Breaking up is hard to do

Once again I turn to the invaluable blog Mirabilis.ca. Today’s story is of interest to me for several reasons. Annoyance being only one of them.

An article from thelocal.no, an English-language Norwegian news site, explains how the Norwegian state church (Lutheran) will be disestablished at the end of 2016. Sort of.

A typically Norwegian non-solution solution.

The bill that passed parliament resulted in extensive changes to the Constitution. Out went the phrase “The Evangelical-Lutheran religion will remain the state’s public religion”. In its place came the words “the Church of Norway, an Evangelical-Lutheran Church, will remain Norway’s national church and will be supported as such by the state”.

Do you understand what that means? I’m not sure I do either.

Apparently what’s happening is a purely institutional separation. Pastors will no longer be state functionaries, but employees of the church.

But the church will still be tax-supported.

Kind of like trying to have your lutefisk and eat it too.

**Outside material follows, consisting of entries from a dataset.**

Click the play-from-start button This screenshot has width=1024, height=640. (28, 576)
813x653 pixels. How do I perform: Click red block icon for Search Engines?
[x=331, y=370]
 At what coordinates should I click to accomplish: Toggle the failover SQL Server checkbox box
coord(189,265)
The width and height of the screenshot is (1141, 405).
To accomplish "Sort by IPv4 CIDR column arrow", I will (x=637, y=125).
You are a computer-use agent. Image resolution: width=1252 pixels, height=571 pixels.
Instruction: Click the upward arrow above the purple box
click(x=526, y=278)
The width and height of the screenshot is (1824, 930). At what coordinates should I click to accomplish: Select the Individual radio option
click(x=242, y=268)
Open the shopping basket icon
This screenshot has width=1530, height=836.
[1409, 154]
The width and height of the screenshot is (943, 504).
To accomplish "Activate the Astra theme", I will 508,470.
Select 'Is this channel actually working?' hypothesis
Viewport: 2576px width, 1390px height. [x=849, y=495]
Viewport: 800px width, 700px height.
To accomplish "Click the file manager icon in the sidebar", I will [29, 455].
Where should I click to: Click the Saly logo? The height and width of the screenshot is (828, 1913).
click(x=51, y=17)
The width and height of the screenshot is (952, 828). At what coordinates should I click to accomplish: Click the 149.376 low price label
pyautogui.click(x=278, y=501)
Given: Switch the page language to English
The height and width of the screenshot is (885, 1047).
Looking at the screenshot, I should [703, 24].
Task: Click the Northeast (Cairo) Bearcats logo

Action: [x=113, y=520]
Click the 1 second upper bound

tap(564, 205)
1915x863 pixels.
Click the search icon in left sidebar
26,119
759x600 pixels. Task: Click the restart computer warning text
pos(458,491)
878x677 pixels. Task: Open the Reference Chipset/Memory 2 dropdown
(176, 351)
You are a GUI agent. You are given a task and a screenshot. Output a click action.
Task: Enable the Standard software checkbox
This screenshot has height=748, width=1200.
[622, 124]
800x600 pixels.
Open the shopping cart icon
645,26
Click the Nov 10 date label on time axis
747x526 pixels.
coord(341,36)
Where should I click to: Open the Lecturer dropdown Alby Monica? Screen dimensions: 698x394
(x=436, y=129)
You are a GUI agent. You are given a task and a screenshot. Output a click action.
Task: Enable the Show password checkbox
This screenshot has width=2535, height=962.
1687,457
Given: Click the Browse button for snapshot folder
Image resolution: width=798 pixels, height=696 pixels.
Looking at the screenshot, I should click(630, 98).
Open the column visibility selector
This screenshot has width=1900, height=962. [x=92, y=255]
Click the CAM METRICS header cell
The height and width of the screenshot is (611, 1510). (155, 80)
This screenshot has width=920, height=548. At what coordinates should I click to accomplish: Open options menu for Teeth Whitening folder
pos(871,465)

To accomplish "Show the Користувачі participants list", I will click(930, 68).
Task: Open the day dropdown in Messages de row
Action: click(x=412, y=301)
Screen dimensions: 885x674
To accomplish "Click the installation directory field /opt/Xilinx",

Prof. Georg Sverdrup, a 19th Century theologian who is the subject of a scholarly journal for which I am the editor, came to America from Norway around 1875, in part because of his unhappiness with the Norwegian state church. He believed in revival in the local congregation, and he believed the church bureaucracy made revival essentially impossible. In America, he thought, the absence of a state church would make living congregations, constantly revived, possible.

Today disestablishmentarianism (yes, that’s where the long word comes from) seems to be the province of atheists.

Still, a real disestablishment might be the best thing that could happen to Christianity in Norway.

But I don’t think this is it.

2 thoughts on “Breaking up is hard to do”

  1. Seems like they are changing from having a state religion (which it does not really observe anyway) to having a state church which is really just an institution essentially devoid of religion (as I understand it).

  2. “Pastors will no longer be state functionaries, but employees of the church.”

    This may free them from at least some anti-discrimination laws.